Thank God I’m writing this all down.
Seven separate notebooks, all documenting the experience of spending a year in London. Seven books with unique but different personalities as I went through a deeply personal and professional journey. Just glancing over extracts from book one and comparing it to book seven the transformation is really quite something (excluding coffee spilling and egg hunting, those two are deeply trademarked parts of me). Admittedly I haven’t read any of the books in depth since writing, I want to let some water trickle under bridges first. But I remember so clearly picking the first notebook off a shelf in a stationery store and telling myself I would make every effort to record the upcoming eight months in London (as it was then supposed to be) so that I should not forget the experience when I returned once more to Wiltshire. To ensure that I never let this fantastic opportunity turn into little more than a faded dream. And maybe, just maybe, one day I will do something more with my scribbles, that people will know about the time I ended up at a celebrity wedding, when the artist Grayson Perry became a fan of my writing, the time I got screen tested for a dating show. And again, the men.

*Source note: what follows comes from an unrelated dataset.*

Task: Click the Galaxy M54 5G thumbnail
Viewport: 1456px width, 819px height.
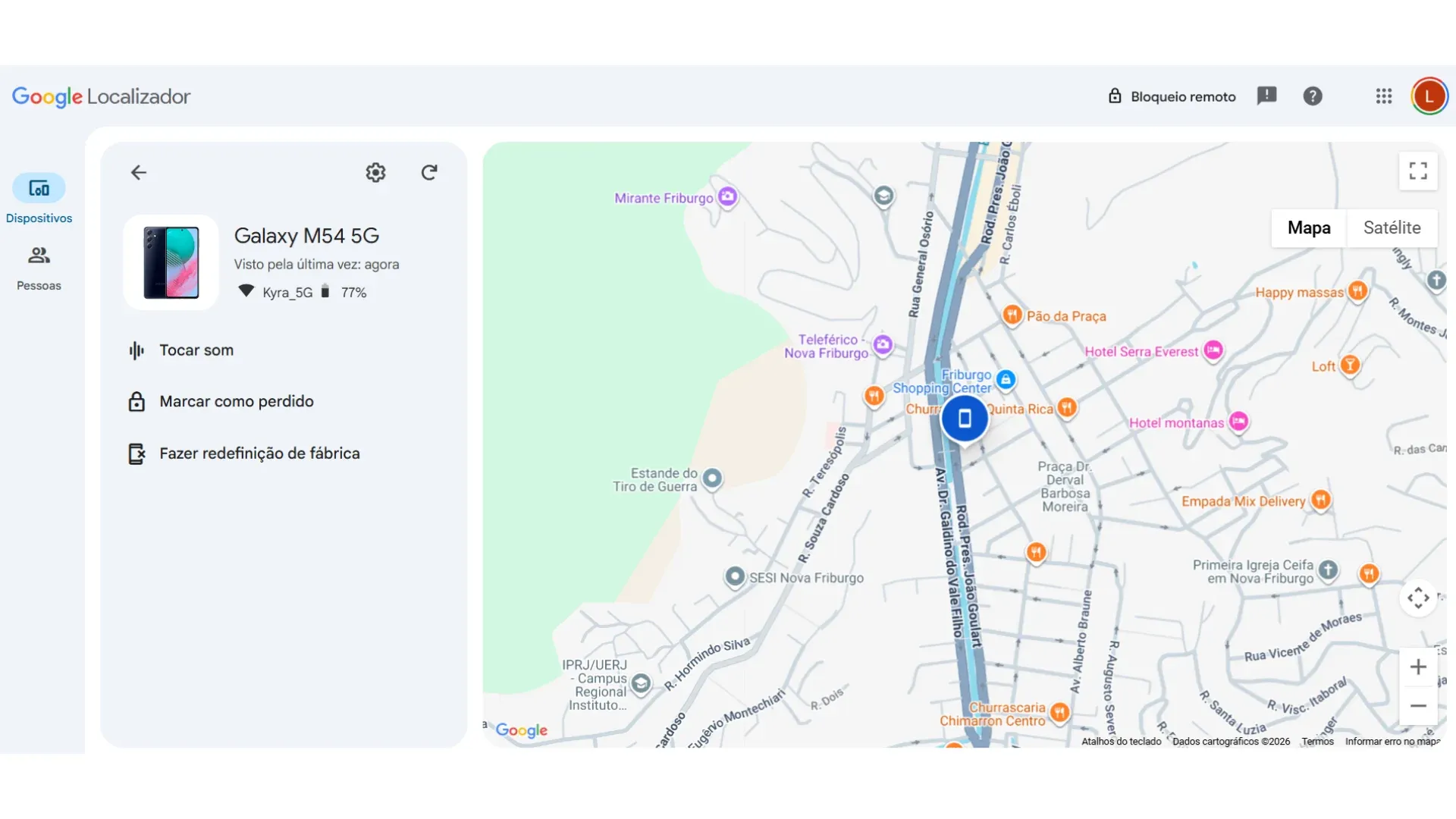Action: coord(171,262)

If two things show how much I’ve changed over the past year then look no further than these separate quotes.
The below was written as part of an internal communication piece showcasing employees who have chosen to relocate for their work. My piece focused on moving to London but with a classic Alice twist.
I wake each morning and stare at an isolated patch of peeling paint. I don’t how it came to be or why I look blankly at it every morning, but it has become a weird habit I’ve developed since relocating. Everyone has habits here, some people get through their commute with a super-skinny-muchos-frappy-bean café deluxe, others smoke like the bellowing car exhausts on Tower Bridge, for me staring at length at a flaky patch is mine. And I wonder why my Mum worries for me.
The most over repeated piece of advice on Development schemes is to make your own opportunities and I suppose for me London represented this to the extreme. If I could survive in the big smoke I could thrive anywhere. Combined with an exciting placement proposition I could hear Threadneedle calling in May 2018.
Upon arrival I told myself that I wouldn’t become another digit on London’s loneliness statistics which is why I have made every effort to try new things outside of work. “Speed-friending” events are all the rage in central London, up there with humanitarian clubs and vegan veg-outs. Regardless of my outlook I’ve attended all manner of get-togethers and learnt so much of wider society. I’ve even learnt to embrace my inner hipster, sitting crossed legged at acoustic sets and hanging out in independent coffee shops in berets and neck scarves (and getting subsequently mistaken for being French. “Je suis…Anglais”, the end result of five years of the British education system).
From the moment I leave my flat each morning I’m reminded of how far removed I am from Swindon. The smell of soot in the air, angry cyclists cursing at pedestrians, the wrapper of a tourist poncho blowing down the street, admittedly my battered copy of Lonely Planet didn’t prepare me well for daily life in the capital. But through perseverance I’ve forged my own lifestyle and friendship groups and that’s what I’m proudest of. The experiences I encounter, good and bad, are shaping me into a stronger person, the person I never thought I could be.
My advice to anyone considering placement relocation comes as no surprise. Do it! In the protective bubble of development schemes there’s a lot to gain from taking a plunge. Just don’t get in the way of my morning commute, yeah?